Her grandfather had always said that Shadow was a hope for humanity. That he could one day pave the way for a new future.

He was far more important than her. And even more, he was her friend.

Her only friend left.

He pounded on the glass, screaming her name in the most horrified voice she had ever heard. Yet, she smiled, gently, and told him her one wish.


Bam! Something solid flew into the door, but it held still.


Red crept in around the sides, and from the hall came curses, shouts, screams, and gunshots.

"...the Hedgehog."

And she launched the capsule towards Earth.

Maria slumped against the console. She was so tired. Everything hurt.
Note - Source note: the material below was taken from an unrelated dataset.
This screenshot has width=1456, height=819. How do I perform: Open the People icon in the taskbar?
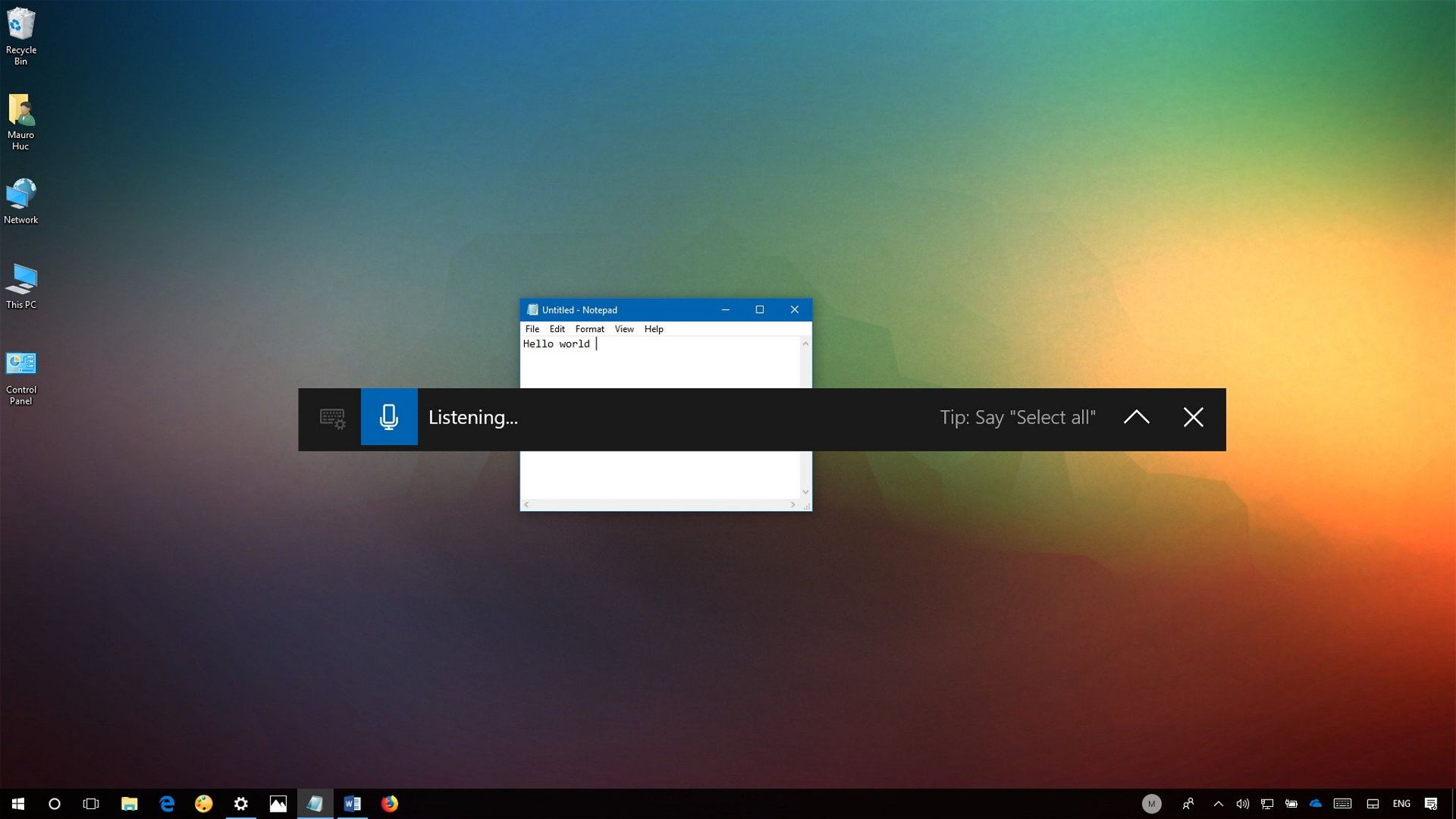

Even thinking made her head throb. But her friend was okay. He would live and all the people on Earth would be better for it.

Maria slid to the floor sitting and waited. Eventually, the gunshots stopped. But she didn't move. She had no reason to. A second pair of hands would be needed to send her out, and the only ones she trusted to do that were gone. She feared what the men in masks and armor had done to the people she called family, and prayed they had escaped. She could only do the same for her grandfather.

The hairs on her arms raised on end. The air tingled, and a second later, a sharp zap echoed within the small room. She slid her gaze up, and she smiled; a small, tired thing, but genuine.

A hand reached out for her. She reached back and grasped it.

Her ARK Angel, her ever watchful Shadow, had returned for her.